Bettina Wulff, la esposa del ex presidente alemán Christian Wulff, está dispuesta a iniciar una batalla de David contra Goliat frente al gigante de internet Google. La que fuera primera dama de Alemania quiere lograr una prohibición judicial que evite que el motor de búsqueda de la compañía de Mountain View vincule su nombre al de palabras como “escort” y “prostituta”.

En una declaración jurada, Wulff desmiente cualquier contacto con el mundo de la prostitución. Sin embargo, Google ha decidido hacer oídos sordos a su petición y seguirá vinculando su nombre a las palabras “escort”y “prostituta”. La compañía argumenta que el algoritmo de su motor de búsqueda se basa en “factores objetivos”.

Según la compañía de Mountain View, el algoritmo de su buscador “genera resultados que se basan en factores objetivos”. Y en tales factores se tiene en cuenta también la popularidad de una determinada búsqueda, añade Google.

Aun así, las sugerencias del motor de búsqueda de Google no siempre se basan en el “factor objetivo” de la popularidad. Cuando la compañía introdujo en 2009 las sugerencias en su buscador, el algoritmo de Google redirigía con frecuencia a los internautas a webs de descargas ilegales. Muchas búsquedas de programas y libros iban acompañadas de palabras como “Torrent”, “Crack” o “Keygen”. De todos modos, y pese a la creciente popularidad de los servicios de descargas ilegales entre los usuarios, Google ya no vincula sus resultados a este tipo de webs.

Kent Walker, abogado de Google, reconoce sin ningún tipo de rubor que el algoritmo de búsquedas de la compañía elimina con frecuencia sugerencias de búsqueda. “Bloquemos las sugerencias que están estrechamente vinculadas a la piratería”, anunció Walker a finales de 2010.

Por consiguiente, el motor de búsqueda de Google elimina sistemáticamente las sugerencias que remiten al internauta a servicios de descargas ilegales y a webs asociadas a la piratería online.

Entonces, ¿hace caso o no Google de la popularidad de las búsquedas realizadas por los usuarios?

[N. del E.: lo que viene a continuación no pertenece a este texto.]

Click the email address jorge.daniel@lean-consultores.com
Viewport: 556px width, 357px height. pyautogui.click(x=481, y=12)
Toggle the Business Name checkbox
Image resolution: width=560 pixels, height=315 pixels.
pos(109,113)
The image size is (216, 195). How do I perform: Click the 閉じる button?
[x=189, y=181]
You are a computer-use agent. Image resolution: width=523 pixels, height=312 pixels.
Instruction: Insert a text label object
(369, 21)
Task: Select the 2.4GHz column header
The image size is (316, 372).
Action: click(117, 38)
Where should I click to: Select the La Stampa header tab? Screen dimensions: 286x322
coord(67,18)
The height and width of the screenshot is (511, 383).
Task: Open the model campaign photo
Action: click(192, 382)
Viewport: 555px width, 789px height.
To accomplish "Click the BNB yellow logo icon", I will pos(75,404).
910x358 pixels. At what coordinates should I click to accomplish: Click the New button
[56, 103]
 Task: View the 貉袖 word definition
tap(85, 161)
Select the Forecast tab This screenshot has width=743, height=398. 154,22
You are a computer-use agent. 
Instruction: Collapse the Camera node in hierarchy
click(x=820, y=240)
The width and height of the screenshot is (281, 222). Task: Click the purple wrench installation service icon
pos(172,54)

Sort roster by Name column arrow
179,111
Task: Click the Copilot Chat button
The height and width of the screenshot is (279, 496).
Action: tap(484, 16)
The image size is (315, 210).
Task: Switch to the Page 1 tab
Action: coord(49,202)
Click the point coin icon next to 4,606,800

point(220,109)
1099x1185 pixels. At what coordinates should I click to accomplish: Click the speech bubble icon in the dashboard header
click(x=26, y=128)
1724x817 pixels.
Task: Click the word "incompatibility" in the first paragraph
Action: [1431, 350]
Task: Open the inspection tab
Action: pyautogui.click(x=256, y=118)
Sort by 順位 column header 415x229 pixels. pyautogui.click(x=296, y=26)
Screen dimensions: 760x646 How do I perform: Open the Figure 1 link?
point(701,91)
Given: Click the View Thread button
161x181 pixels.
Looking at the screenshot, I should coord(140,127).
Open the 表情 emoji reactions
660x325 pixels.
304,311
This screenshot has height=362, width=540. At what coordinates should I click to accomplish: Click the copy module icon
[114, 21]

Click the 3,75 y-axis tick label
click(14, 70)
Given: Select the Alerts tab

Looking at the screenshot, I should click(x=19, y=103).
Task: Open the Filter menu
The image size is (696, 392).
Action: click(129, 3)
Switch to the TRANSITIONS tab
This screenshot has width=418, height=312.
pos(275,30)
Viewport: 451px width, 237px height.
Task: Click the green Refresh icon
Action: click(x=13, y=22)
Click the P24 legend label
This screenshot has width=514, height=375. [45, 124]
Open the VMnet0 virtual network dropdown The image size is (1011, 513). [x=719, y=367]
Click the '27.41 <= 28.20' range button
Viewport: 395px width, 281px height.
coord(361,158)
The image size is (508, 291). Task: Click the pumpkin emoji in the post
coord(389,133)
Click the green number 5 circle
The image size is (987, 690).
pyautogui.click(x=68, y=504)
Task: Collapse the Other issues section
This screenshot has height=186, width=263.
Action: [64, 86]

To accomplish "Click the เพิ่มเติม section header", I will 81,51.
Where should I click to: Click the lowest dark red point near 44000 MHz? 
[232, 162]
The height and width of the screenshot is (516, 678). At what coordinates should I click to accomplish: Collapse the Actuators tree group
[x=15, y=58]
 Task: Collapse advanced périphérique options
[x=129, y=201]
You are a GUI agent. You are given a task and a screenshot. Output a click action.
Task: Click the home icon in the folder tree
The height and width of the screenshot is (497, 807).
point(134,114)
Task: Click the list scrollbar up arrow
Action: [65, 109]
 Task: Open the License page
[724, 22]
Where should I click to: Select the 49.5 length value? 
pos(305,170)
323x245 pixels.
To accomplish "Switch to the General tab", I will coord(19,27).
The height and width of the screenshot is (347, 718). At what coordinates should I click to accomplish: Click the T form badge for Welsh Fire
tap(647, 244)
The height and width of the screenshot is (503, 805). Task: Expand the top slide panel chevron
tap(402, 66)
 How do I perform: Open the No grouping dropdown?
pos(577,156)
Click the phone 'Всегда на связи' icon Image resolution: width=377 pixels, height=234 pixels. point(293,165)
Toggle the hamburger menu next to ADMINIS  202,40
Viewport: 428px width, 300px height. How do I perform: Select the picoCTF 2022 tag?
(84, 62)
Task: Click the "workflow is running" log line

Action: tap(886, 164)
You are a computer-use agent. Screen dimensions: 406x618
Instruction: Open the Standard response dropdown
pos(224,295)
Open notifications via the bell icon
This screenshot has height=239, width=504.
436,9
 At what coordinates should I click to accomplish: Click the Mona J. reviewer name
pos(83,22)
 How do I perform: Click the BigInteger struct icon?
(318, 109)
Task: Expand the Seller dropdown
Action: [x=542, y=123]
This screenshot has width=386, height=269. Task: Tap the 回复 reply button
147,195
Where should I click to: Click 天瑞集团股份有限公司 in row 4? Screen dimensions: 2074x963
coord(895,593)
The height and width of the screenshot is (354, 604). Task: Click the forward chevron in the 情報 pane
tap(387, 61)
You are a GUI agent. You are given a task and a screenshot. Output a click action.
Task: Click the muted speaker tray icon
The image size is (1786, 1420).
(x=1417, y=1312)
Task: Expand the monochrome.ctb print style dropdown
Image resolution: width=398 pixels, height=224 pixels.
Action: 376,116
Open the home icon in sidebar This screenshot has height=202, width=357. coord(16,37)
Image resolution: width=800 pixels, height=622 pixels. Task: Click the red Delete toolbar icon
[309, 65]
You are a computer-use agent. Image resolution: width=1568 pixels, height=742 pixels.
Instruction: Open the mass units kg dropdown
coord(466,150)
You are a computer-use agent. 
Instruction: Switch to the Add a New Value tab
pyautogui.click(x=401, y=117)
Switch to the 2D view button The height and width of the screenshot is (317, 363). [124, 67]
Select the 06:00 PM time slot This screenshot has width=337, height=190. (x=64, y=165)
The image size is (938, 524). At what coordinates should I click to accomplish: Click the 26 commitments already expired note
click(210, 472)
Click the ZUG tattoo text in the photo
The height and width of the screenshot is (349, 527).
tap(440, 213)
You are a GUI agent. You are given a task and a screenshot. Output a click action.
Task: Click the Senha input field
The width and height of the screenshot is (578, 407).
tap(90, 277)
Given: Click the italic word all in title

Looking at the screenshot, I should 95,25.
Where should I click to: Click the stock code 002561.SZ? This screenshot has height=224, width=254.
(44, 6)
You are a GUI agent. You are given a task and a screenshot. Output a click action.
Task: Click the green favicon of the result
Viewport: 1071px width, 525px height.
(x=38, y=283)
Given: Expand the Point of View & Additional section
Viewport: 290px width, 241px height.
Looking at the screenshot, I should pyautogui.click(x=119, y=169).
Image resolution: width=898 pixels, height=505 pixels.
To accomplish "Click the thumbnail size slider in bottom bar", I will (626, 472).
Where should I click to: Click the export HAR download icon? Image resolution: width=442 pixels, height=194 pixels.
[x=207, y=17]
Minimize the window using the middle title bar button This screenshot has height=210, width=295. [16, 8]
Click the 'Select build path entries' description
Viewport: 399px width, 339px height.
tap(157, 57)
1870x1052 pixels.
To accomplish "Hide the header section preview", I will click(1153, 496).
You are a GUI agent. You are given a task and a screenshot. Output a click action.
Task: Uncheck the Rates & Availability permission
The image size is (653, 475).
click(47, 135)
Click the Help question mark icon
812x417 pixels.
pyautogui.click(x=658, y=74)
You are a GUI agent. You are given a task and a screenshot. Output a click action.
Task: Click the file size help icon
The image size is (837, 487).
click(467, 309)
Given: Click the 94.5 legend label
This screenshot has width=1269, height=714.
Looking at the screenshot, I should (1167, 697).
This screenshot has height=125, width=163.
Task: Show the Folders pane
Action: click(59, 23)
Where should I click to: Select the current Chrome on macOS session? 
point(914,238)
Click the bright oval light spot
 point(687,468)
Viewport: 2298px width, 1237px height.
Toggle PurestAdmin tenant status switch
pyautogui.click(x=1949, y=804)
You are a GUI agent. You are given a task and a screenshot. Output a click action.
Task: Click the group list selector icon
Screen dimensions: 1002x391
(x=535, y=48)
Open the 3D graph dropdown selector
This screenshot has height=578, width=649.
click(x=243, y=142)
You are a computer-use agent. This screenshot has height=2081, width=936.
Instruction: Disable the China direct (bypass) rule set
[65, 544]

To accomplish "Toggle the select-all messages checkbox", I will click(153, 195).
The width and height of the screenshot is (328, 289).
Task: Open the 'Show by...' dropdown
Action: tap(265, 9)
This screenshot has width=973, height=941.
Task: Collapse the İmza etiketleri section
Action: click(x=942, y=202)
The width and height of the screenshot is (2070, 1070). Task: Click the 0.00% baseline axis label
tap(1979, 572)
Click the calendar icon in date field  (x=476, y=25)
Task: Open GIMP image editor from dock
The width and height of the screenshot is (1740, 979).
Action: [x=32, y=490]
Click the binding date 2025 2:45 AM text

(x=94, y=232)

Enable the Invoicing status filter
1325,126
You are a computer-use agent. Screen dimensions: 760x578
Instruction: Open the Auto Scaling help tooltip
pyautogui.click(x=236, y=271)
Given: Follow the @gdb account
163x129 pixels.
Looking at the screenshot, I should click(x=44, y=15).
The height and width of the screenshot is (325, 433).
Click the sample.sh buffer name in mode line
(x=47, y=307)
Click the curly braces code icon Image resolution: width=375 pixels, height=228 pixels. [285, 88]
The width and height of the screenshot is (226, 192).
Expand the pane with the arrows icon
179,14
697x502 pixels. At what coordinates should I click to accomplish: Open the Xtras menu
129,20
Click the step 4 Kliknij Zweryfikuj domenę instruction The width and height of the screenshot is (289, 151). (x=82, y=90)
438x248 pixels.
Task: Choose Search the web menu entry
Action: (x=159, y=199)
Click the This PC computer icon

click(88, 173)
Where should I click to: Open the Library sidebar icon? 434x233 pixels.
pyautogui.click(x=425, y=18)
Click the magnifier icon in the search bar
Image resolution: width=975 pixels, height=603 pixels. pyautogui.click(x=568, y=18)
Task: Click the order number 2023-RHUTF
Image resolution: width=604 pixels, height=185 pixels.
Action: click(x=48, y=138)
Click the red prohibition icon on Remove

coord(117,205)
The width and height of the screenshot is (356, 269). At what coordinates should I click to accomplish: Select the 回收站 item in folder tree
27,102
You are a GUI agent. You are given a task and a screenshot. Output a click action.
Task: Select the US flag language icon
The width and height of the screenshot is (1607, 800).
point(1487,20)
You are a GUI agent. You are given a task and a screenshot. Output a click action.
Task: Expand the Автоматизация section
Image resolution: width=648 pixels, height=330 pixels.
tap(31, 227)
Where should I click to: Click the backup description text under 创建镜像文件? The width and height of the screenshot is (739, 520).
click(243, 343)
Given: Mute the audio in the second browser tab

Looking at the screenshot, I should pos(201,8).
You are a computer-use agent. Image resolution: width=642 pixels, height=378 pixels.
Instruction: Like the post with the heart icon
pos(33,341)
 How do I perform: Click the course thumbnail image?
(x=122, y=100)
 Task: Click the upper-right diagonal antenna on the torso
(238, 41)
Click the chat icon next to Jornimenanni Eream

Sí, siempre y cuando no haya un lobby poderoso de por medio que solicite la eliminación de determinadas sugerencias de búsqueda.

En 2010, una portavoz de Google reconoció que el algoritmo del buscador de la compañía eliminaba a propósito determinadas sugerencias que atentan contra la protección del menor.

Esta podría se la razón de que, al introducir el nombre de Rocco en el motor de búsqueda de Google, el algoritmo sugiera el apellido “DiSpirito” y no “Siffredi”, el apellido de un famoso actor porno asociado a miles de páginas con contenido para adultos.

Por otra parte, el algoritmo del motor de búsqueda de Google se olvida también de la objetividad cuando remite al usuario a los propios servicios de la compañía de Mountain View, explica Konrad Lischka en Spiegel. Cuando el internauta está, por ejemplo, registrado en Google+ y realiza una búsqueda de algún conocido en Google.com, el perfil de la persona buscada en la red social de Google aparece siempre de manera prominente entre las sugerencias del motor de búsqueda.

La supuesta objetividad del motor de búsqueda de Google se torna, por lo tanto, en subjetividad si el afectado tiene la suficiente influencia como para parar los pies a las compañía de Mountain View y cuando se trata de promocionar los propios servicios del gigante de internet.